Properly handled, the composting process also takes out unwanted seeds and pathogens. Decomposition generates heat – 150° to 160°F is a fairly common temperature for the core of a good compost pile – and that sort of heat over weeks or months will kill anything in your compost you don’t want there. If you live in a warm climate, in fact, it’s usually wise to put your compost bin where the summer sun won’t shine on it, and you may have to wet it down on hot days; compost heaps have been known to burst into flames when the heat of decomposition rose past the ignition temperature of the pile’s more flammable ingredients. (The possibility that this heat could be used in other ways seems to have gotten little notice, even from the appropriate technology crowd; we’ll discuss it, and other uses for “waste” heat, in a later post.)
Is compost a replacement for fossil fuel-based fertilizers? In the straightforward sense of this question, of course not. It’s possible to make compost on an industrial scale—and there are businesses and public utilities that do this—but compost is not well suited to the industrial model of agriculture. It works best when applied in intensive small-scale truck gardening, where it can be combined with other low-energy but labor-intensive techniques for maximizing soil fertility and productivity. Composting is not, in other words, an effective way to maintain business as usual.

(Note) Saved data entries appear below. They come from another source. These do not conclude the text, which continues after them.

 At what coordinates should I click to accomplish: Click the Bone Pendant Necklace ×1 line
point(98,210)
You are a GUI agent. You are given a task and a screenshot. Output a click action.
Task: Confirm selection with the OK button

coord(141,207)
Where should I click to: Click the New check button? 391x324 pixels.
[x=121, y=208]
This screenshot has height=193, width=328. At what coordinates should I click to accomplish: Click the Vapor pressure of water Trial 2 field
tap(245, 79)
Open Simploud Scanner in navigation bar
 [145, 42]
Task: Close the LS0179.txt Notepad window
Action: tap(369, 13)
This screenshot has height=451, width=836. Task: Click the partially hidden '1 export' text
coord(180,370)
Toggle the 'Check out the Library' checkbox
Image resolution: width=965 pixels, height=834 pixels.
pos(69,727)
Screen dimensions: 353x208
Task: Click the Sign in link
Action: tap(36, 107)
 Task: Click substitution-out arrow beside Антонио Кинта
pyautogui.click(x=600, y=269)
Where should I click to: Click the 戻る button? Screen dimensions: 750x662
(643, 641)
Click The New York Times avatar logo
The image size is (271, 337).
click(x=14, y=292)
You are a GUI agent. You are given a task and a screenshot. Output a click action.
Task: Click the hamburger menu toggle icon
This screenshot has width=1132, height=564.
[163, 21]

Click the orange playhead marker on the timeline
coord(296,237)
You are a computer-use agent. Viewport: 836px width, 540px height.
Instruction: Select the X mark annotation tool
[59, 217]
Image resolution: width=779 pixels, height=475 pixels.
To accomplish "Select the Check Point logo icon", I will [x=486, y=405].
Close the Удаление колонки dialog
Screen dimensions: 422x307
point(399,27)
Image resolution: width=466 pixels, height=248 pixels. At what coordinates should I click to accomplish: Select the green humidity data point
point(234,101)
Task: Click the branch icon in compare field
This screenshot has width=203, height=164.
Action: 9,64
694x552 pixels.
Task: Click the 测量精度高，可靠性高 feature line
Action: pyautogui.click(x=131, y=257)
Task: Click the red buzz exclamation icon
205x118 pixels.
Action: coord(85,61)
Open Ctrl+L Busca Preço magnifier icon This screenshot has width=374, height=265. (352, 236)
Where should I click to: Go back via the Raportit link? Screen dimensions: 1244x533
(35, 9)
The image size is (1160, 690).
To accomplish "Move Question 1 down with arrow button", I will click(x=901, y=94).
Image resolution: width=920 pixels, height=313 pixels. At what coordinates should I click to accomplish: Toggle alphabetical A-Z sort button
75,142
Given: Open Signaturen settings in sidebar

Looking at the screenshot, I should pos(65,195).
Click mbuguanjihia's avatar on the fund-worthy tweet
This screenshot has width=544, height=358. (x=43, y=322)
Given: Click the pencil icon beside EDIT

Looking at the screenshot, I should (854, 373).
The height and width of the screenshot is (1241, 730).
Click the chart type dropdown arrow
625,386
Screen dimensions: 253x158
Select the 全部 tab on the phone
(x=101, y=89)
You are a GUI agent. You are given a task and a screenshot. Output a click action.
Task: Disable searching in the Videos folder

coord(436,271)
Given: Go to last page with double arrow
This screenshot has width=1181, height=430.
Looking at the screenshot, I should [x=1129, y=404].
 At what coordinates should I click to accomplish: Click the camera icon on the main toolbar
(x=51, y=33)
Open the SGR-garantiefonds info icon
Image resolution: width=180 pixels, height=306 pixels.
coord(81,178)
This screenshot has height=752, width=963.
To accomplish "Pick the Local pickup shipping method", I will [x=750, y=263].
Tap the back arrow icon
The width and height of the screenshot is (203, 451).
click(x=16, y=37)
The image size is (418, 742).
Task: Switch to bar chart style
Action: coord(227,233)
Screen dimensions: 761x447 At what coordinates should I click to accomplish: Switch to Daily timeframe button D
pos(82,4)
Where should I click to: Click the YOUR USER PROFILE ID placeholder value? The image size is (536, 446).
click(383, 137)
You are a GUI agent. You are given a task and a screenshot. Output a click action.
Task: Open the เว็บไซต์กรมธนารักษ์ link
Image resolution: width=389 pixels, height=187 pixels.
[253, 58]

Instead, it’s a bridge – or part of a bridge – that reaches beyond the end of the industrial age. The industrial model of agriculture, for reasons rooted primarily in current economic and political arrangements, has established a stranglehold on food production in the developed world. Barring drastic political intervention – a new Homestead Act, say, meant to repopulate the abandoned farm country of the Great Plains – that situation is unlikely to change suddenly or soon.
At the same time, this doesn’t mean that the industrial model of agriculture will actually work well in a postpeak world. Far more likely is a situation in which soaring fossil fuel prices cascade down the food chain, turning industrial farms and their far-flung distribution networks into economic basket cases propped up by government subsidies, sky-high food prices, and trade barriers that keep other options out of the existing marketplace. In such a context, local microfarms and market gardens, and the cooperatives, farmers markets, and community-supported agriculture schemes that give them a market outside the existing system, are guaranteed steady and dramatic growth.
In a decade or so, in fact, American agriculture may well resemble nothing so much as the agricultural system of the Soviet Union in its last years, with huge and dysfunctional corporate farms filling the role of the sprawling industrialized kolkhozii while a large proportion of the food people actually eat comes from backyard garden plots. It’s in that secondary economy of small gardens and microfarms that composting has its place – and just as the collapse of the Soviet Union would have been far more devastating in human terms without the underground economy that kept people fed, the downward arc of the industrial age can be made less traumatic if technologies such as composting, relevant to an underground food economy already being born, become widely distributed and practiced in the near future.
Thus the homely, humdrum, and vital art of composting offers a model for the kinds of adaptive, flexible, and scalable responses to the predicament of industrial society we need to locate and deploy.